Last year, I worked at an infant center where I was responsible for caring for three infants at once.

This task was overwhelming at times, but I learned a lot about motherhood in the process.

While I’m not a mother right now, I would like to be someday.

After picking up a few techniques from my experiences with infants, these few tips may help you to get your baby to stop crying:

1. Sometimes, babies just want to be held.

If your baby isn’t tired or hungry and doesn’t need a diaper change, then he or she might just want to be held.

Human beings are social by nature, and we crave contact from birth.

If your baby won’t stop crying, lay your baby down on top of you.

Place your baby’s chest on top of yours, so you have ventral-ventral contact. I suggested this to someone once, and his baby was immediately soothed.

2. Babies love music.

When I used to work in the infant center, we sang to the babies. The music immediately caught their attention.

When we wanted to put the babies down for a nap, we would sway them in the rocking chair and sing to them.

This would subdue them into slumber.

3. Babies love white noise.

I've seen videos on YouTube where parents placed a fan, a hair dryer or another object that provided white noise next to their baby.

Within a few seconds, the baby stopped crying and fell asleep.

In the infant center, we had fans in all the babies’ rooms. When we would put them in their cribs, the white noise helped them to stay asleep for a while.

4. Use your intuition.

Unfortunately, since infants can't speak, we must use our intuition when trying to understand them. Think of how frustrated you'd feel if you couldn’t speak.

Parents also become frustrated when their baby won’t stop crying, which is understandable.

However, when you start to feel flustered, just remember your baby is completely helpless.

They are relying entirely on you to meet their needs.

One time, a baby girl in the infant center was crying, and we couldn’t figure out why she was upset.

I told everyone I thought her foot was bothering her because she was crawling, and she normally walked around.

Nobody believed me at first. Then, I picked her up and looked at her feet.

Her pinky toe was sticking out of her sandal, and it was hurting her. I placed her toe back into her shoe, and she stopped crying.

Soon after that, she started walking again.

If you can sense that something isn’t right, trust your intuition. If your baby is behaving in a way that's unusual, probe further.

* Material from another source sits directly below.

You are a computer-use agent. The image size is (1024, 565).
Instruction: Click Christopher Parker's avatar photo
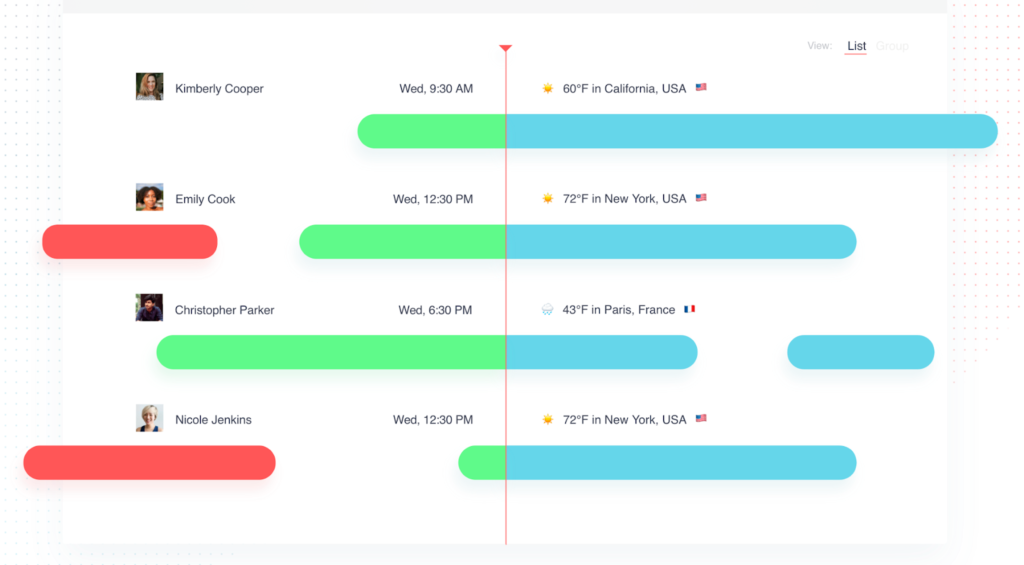(x=150, y=307)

Don’t listen to other people right away. See for yourself, as you might be correct.

Try to remember being a baby is tough. You leave your mother’s warm, dark womb and enter the cold, bright world.

There are a lot of adults poking at you, and everyone is guessing what you need. So, you just continue to cry until your needs are met.

I hope these suggestions helped you to better understand your little bundle of joy.